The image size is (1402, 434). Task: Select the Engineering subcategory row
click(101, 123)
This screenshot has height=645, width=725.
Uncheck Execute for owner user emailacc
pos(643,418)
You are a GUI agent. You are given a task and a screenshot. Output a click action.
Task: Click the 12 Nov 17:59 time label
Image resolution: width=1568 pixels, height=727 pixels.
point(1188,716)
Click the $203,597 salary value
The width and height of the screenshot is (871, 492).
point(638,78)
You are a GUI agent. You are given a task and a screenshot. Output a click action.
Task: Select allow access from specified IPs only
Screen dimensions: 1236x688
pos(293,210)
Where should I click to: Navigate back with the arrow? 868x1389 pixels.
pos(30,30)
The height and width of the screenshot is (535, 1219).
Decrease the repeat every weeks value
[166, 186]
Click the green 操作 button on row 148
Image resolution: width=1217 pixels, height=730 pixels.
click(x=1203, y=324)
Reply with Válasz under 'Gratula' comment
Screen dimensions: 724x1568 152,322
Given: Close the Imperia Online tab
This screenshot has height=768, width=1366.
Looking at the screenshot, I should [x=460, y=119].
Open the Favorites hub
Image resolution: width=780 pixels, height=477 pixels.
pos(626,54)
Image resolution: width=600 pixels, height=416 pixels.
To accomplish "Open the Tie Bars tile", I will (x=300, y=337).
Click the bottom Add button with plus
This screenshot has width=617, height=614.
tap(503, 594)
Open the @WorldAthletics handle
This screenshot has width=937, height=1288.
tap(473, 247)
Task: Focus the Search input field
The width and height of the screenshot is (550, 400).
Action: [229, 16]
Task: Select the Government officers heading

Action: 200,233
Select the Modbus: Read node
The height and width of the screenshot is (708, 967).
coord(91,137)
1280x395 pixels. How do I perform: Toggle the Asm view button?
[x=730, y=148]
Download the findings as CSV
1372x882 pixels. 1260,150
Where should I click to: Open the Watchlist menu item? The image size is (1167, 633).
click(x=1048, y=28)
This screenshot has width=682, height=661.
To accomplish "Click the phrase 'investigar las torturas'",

■ PROBLEM DESCRIPTION ■
Give back each line above exactly as written.

■ EXERCISE RESULT ■
The image size is (1402, 434). Task: Select the Engineering subcategory row
click(101, 123)
This screenshot has height=645, width=725.
Uncheck Execute for owner user emailacc
pos(643,418)
You are a GUI agent. You are given a task and a screenshot. Output a click action.
Task: Click the 12 Nov 17:59 time label
Image resolution: width=1568 pixels, height=727 pixels.
point(1188,716)
Click the $203,597 salary value
The width and height of the screenshot is (871, 492).
point(638,78)
You are a GUI agent. You are given a task and a screenshot. Output a click action.
Task: Select allow access from specified IPs only
Screen dimensions: 1236x688
pos(293,210)
Where should I click to: Navigate back with the arrow? 868x1389 pixels.
pos(30,30)
The height and width of the screenshot is (535, 1219).
Decrease the repeat every weeks value
[166, 186]
Click the green 操作 button on row 148
Image resolution: width=1217 pixels, height=730 pixels.
click(x=1203, y=324)
Reply with Válasz under 'Gratula' comment
Screen dimensions: 724x1568 152,322
Given: Close the Imperia Online tab
This screenshot has height=768, width=1366.
Looking at the screenshot, I should [x=460, y=119].
Open the Favorites hub
Image resolution: width=780 pixels, height=477 pixels.
pos(626,54)
Image resolution: width=600 pixels, height=416 pixels.
To accomplish "Open the Tie Bars tile", I will (x=300, y=337).
Click the bottom Add button with plus
This screenshot has width=617, height=614.
tap(503, 594)
Open the @WorldAthletics handle
This screenshot has width=937, height=1288.
tap(473, 247)
Task: Focus the Search input field
The width and height of the screenshot is (550, 400).
Action: [229, 16]
Task: Select the Government officers heading

Action: 200,233
Select the Modbus: Read node
The height and width of the screenshot is (708, 967).
coord(91,137)
1280x395 pixels. How do I perform: Toggle the Asm view button?
[x=730, y=148]
Download the findings as CSV
1372x882 pixels. 1260,150
Where should I click to: Open the Watchlist menu item? The image size is (1167, 633).
click(x=1048, y=28)
This screenshot has width=682, height=661.
To accomplish "Click the phrase 'investigar las torturas'",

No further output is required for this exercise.